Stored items
------------------------------
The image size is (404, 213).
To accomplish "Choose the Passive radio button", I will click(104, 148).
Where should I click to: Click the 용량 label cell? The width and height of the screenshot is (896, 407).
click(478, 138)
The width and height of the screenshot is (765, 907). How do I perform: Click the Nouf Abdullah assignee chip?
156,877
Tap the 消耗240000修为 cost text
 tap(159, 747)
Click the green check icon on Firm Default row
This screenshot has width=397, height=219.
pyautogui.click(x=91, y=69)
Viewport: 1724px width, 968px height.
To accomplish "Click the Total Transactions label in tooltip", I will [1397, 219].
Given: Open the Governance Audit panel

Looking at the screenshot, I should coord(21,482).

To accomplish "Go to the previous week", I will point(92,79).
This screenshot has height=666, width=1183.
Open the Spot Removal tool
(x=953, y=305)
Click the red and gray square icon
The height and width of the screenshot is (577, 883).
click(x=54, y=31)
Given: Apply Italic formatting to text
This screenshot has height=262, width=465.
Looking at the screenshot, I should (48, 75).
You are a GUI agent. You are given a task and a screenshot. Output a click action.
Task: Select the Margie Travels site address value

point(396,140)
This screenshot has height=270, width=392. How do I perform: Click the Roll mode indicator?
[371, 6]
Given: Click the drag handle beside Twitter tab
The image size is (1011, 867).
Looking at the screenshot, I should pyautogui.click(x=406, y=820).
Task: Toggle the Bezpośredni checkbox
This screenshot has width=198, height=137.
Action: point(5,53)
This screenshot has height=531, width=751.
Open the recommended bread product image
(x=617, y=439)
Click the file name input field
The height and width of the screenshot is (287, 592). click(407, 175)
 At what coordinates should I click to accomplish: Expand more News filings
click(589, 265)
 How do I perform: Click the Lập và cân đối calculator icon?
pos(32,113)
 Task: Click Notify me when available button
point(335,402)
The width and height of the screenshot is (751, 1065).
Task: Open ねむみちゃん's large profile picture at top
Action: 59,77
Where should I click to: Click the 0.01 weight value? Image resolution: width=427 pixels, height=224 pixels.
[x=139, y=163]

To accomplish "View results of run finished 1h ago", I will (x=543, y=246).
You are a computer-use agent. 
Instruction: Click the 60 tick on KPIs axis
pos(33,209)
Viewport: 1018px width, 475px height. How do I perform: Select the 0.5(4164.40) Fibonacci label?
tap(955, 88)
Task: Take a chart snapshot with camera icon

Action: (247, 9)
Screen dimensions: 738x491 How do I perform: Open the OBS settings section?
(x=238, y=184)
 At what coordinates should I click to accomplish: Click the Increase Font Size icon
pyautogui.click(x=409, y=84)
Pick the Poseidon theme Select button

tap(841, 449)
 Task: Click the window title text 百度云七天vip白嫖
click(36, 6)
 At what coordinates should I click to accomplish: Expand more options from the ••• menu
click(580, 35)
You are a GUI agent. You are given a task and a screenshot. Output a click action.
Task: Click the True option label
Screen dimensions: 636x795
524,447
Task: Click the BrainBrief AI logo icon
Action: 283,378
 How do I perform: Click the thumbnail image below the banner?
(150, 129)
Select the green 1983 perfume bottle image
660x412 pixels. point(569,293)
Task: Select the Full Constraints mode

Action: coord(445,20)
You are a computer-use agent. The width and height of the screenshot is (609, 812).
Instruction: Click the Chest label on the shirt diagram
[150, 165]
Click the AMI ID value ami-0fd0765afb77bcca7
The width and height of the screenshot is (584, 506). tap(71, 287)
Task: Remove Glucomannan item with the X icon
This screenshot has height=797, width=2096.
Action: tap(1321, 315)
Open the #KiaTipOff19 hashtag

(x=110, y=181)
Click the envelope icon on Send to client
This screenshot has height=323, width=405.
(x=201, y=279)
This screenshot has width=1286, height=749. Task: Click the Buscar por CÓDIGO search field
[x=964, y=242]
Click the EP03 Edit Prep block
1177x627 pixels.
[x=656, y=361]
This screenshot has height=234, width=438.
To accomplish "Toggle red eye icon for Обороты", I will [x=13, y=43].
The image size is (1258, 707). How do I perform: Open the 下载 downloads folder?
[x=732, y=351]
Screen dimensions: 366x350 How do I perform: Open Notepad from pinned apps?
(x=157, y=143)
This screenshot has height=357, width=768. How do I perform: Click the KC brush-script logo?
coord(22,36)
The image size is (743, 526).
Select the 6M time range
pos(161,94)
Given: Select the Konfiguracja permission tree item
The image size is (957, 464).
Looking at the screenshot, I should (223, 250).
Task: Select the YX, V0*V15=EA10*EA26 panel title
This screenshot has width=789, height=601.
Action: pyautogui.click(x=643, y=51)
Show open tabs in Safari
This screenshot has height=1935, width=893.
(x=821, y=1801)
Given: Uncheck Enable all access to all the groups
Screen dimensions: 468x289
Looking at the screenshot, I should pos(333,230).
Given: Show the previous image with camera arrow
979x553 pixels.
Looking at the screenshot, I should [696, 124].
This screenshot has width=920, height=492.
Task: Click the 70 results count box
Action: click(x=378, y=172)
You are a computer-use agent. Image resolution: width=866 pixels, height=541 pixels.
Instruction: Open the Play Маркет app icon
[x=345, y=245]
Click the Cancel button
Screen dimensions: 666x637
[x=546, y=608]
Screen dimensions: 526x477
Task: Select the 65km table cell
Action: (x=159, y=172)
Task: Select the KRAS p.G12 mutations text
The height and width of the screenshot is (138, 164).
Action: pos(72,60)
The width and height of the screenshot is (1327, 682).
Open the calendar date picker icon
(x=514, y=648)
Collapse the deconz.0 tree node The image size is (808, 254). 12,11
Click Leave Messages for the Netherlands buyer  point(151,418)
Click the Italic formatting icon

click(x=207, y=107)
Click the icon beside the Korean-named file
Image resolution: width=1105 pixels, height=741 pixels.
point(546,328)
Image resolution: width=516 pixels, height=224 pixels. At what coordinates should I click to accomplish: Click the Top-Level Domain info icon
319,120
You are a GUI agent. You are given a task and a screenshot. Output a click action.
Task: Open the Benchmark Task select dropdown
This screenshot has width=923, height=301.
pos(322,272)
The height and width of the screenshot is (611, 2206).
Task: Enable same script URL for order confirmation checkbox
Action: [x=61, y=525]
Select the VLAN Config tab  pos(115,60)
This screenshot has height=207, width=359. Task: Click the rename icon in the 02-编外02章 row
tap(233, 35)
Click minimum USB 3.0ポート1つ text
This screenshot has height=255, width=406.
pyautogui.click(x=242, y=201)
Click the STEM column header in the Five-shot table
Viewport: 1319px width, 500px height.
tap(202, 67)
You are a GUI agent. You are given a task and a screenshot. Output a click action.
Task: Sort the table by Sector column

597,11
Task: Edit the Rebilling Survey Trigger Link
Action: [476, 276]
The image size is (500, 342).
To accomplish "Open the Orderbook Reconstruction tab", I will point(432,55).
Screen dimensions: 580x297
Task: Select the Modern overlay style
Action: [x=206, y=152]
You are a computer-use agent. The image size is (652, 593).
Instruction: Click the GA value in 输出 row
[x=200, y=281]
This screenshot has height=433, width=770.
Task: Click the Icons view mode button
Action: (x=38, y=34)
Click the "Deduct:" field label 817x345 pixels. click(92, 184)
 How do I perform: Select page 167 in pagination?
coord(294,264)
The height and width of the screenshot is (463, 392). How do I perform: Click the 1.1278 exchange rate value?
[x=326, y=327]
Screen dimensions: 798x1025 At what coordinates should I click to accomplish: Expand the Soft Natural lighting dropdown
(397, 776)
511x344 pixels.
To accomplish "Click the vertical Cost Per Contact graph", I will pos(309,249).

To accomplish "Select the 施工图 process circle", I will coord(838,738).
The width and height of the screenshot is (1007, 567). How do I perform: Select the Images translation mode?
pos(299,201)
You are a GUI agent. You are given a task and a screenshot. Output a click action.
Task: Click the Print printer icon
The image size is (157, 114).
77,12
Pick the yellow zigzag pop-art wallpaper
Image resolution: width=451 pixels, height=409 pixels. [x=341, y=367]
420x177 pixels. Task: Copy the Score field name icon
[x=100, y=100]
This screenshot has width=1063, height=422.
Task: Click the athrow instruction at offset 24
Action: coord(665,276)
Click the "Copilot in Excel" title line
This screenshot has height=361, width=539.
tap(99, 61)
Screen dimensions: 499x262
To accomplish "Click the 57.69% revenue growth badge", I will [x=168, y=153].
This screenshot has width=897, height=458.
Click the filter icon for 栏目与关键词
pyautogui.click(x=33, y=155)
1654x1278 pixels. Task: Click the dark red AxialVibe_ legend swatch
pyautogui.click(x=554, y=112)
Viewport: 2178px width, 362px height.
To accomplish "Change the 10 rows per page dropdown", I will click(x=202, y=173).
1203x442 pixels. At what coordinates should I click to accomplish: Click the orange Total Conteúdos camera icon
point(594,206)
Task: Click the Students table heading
------------------------------
WHAT IS REQUIRED
Each line carrying the string "computer" should be copied out from the entries.

WRITTEN REPLY
You are a computer-use agent. 
You are a computer-use agent. The width and height of the screenshot is (609, 812).
You are a computer-use agent. Image resolution: width=866 pixels, height=541 pixels.
You are a computer-use agent. The image size is (652, 593).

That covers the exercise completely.